People living with ALS are told they will only live 2 to 5 years. ALS steals everything even friends, family, jobs, homes , many times a person with ALS is alone and has nothing and no one. ALS destroys the muscles of people so they can not move, talk sometimes not even a blink of their eye . Soon the breathing muscles get weak and breathing stops. ALS Loves you , ALS Loves everyone and will come visit you, your family and friends as ALS does not care how old you are who you are sometimes attacking whole family's, mom, dad, brother and sister, aunts and uncles. Someone new is told they will die from ALS every 90 seconds . There is no cure for ALS. It's a horrible way to live and die.

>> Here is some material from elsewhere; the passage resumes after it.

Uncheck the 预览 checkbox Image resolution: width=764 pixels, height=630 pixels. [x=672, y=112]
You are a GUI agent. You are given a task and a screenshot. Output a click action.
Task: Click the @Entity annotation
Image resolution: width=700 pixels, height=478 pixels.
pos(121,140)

ALS Guardian Angel Foundation loves us living with ALS unconditional , helping us living with ALS wanting nothing in return . ALS Guardian Angels is the only agency you will find where 100 percent of the donations go to the people living ALS . Not one person gets paid. Not even a stamp is used with money from a donation. They help us with things insurance will not or when someone has no insurance.

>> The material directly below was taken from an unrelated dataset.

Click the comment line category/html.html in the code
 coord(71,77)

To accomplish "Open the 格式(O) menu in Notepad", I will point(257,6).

Respite care, helping to remodel your bathroom so you can use it, shower chairs , wheel chairs , help with vans, food, maybe even Christmas gifts for your children while it may even be your last Christmas alive. I could never say enough about ALS Guardian Angels and the Gentleman who started it and works from his dinning room table helping people with ALS is a full time job that not only does most of the donations come from Stu alone he never would take a penny paycheck . No one gets paid. You will never find a foundation like this helping people living with ALS , loving us when no one else does, here for us when no one else does being here for us all when no one wants us. ALS is not pretty, it's scary , dark and ugly. People turn their backs on us but we always know we can count on ALS Guardian Angels to be here for all of us living with ALS. When Stu is not at his dinning table a full time job for him at ALS guardian Angles you can find him holding the hands of someone who is dining so they won't have to die alone , or helping someone not lose their homes , or he is at a nursing home where someone is not getting proper care .
I am not a good writer , I am asking from the bottom of my heart to please help ALS Guardian Angel Foundation love and care for all the people with ALS.
This is a great way ! Thank You so very much for helping.

What a fantastic organization! Stu Milheiser provides emergency support to people with ALS so they can cover those necessary expenses. He helped our family in a time of need, and I personally know of many other families he has helped. He is a one-man charity, but he manages to get it done. Great organization to support!